*** Opening PASSAGE PROVIDED ***

The Ultimate Blackberry Limeade

by Heather on July 18, 2011

There’s just something about summer that makes me crave limeades like no other part of the year.

It’s a throw-back to a simpler time when you could actually sit outside at Sonic and sip said limeade slowly.  Where you didn’t have to drive off and suck it down before the next thing in your day, and where you could eat all of the Sonic ice in the cup afterwards.  Where I could sit on top of the massive freezers after work and chat with my friends into the early morning hours, that trusty limeade next to you the whole time.

 

All of that was only in the past 10 years but it still just seems so long ago.  Excuse me while I listen to Cat Stevens and Simon & Garfunkel and relive the good ol’ days…

Wait, what’s that?  Those aren’t normal artists for someone in their mid-20’s to love?  Pish posh…my parents were musical connoisseurs and my sister and I were raised on it.  Totally normal, and anytime I need to feel close to home I turn on my Simon & Garfunkel radio on Pandora and daydream away.

*** Closing PASSAGE PROVIDED ***
*** Opening DATA BLOCK ***

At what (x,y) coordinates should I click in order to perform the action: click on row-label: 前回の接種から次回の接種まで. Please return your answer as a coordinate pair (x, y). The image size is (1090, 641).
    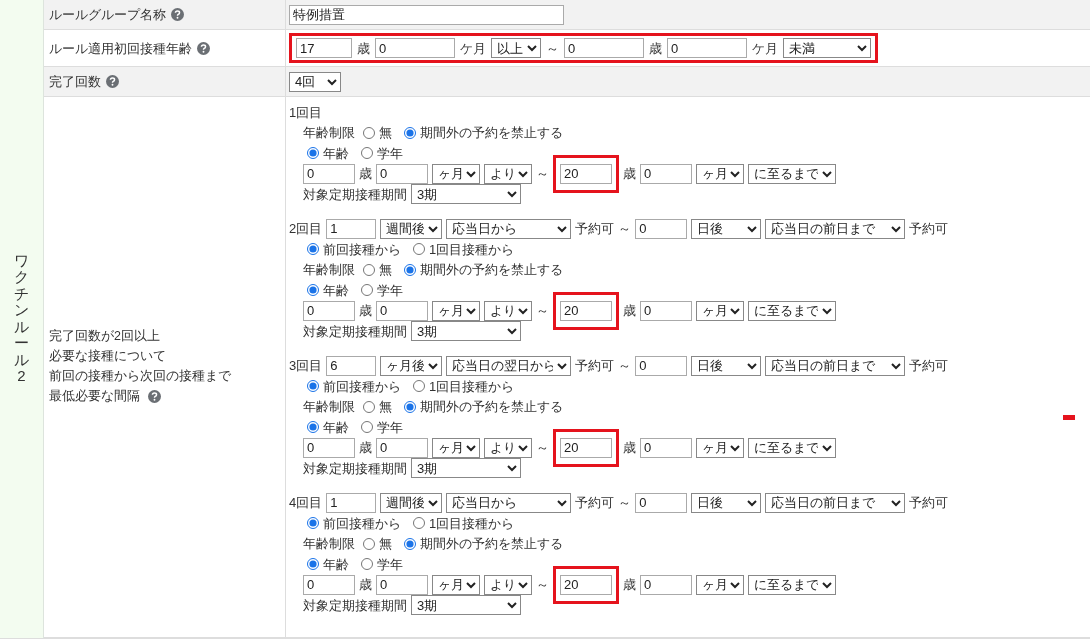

*** Closing DATA BLOCK ***

> _WHAT YOU NEED TO DO_:
In the blackberry limeade post, which two musical acts does the writer listen to while reliving the good old days?

> _WRITTEN REPLY_:
Cat Stevens and Simon & Garfunkel.